WORK REQUIRED — Look below. Copy each line that has "green" in it.

════════════════════

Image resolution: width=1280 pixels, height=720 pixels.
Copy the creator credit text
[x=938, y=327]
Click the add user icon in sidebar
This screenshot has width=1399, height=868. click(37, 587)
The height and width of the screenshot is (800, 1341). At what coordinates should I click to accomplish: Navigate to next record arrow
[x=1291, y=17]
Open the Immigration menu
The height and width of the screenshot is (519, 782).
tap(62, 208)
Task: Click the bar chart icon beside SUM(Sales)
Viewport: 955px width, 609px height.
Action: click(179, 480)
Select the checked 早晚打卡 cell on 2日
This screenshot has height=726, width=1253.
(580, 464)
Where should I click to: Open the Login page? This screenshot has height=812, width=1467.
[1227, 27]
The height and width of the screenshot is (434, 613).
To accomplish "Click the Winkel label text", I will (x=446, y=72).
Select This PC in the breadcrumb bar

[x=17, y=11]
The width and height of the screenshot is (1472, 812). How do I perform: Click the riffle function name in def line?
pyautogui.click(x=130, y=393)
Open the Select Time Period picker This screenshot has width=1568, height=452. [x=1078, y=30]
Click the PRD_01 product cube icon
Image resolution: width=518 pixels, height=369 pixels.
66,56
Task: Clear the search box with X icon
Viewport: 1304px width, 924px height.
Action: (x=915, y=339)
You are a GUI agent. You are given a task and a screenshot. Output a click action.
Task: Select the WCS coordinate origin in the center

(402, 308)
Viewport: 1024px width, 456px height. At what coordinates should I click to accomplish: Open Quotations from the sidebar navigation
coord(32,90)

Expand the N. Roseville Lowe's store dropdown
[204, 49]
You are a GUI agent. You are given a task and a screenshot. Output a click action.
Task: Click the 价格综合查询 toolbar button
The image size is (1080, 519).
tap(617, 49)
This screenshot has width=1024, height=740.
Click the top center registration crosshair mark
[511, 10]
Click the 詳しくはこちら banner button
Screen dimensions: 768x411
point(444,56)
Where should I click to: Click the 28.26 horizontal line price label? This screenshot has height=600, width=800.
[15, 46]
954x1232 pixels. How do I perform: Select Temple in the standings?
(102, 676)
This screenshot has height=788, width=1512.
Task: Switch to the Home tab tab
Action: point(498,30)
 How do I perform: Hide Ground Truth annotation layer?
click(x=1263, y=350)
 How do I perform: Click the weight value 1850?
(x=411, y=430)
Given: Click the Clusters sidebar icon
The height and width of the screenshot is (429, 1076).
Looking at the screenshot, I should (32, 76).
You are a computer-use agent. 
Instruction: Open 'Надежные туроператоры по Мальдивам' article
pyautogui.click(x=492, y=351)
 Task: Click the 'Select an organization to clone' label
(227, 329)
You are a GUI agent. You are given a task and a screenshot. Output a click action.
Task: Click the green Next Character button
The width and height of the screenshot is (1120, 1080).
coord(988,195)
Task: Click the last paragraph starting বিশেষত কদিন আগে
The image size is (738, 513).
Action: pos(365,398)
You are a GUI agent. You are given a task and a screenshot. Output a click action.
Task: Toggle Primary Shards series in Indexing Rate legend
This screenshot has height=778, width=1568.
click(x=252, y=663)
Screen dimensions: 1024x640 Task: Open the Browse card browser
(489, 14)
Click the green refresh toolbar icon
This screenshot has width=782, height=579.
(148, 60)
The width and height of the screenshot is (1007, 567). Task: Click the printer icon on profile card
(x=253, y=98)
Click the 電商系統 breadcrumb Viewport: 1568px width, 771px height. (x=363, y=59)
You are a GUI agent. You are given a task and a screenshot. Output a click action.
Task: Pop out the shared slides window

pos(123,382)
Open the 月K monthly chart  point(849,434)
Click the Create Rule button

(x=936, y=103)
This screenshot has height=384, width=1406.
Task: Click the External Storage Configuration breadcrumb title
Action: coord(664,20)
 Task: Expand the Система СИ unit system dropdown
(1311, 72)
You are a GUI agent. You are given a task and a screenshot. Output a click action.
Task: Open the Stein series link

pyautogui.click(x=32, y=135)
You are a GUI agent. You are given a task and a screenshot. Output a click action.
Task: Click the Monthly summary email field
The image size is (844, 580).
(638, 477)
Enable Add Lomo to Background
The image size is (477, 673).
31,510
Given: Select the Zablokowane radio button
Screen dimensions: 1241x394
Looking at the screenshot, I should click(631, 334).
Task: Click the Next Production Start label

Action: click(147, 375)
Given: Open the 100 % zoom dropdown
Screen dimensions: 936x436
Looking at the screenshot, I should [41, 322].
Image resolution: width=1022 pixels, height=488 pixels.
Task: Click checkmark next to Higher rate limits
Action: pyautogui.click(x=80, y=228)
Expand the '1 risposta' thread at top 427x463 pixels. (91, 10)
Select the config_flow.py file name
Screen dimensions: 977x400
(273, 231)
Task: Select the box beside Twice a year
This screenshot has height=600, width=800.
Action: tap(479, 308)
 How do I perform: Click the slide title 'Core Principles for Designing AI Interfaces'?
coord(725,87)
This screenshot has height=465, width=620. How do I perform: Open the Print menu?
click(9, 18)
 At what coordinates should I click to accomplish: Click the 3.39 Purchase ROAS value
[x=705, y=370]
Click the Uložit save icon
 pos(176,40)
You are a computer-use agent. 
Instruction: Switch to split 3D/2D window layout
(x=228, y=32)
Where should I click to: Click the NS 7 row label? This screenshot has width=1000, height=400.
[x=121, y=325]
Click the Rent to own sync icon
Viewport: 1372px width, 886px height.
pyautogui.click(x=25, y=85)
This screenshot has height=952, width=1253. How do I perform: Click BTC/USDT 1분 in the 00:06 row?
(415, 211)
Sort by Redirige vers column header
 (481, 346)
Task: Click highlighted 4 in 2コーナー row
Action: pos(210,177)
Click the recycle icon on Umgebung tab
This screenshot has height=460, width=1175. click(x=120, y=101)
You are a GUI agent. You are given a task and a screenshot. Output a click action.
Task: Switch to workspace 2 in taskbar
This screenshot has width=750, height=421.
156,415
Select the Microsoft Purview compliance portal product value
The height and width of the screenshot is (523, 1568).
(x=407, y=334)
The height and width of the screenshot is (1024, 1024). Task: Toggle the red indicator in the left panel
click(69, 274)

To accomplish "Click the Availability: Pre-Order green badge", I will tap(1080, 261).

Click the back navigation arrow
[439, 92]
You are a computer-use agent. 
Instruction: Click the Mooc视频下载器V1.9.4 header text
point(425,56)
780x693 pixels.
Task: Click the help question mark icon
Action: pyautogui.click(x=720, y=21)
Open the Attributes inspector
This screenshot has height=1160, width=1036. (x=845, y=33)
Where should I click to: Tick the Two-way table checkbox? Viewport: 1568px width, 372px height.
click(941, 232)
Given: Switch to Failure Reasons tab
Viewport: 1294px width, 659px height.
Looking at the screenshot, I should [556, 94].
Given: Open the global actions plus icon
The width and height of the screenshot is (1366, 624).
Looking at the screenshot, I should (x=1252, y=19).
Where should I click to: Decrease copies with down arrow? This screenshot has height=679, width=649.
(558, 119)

════════════════════

RESPONSE —
Task: Click the green Next Character button
Click the green refresh toolbar icon
To accomplish "Click the Availability: Pre-Order green badge", I will tap(1080, 261).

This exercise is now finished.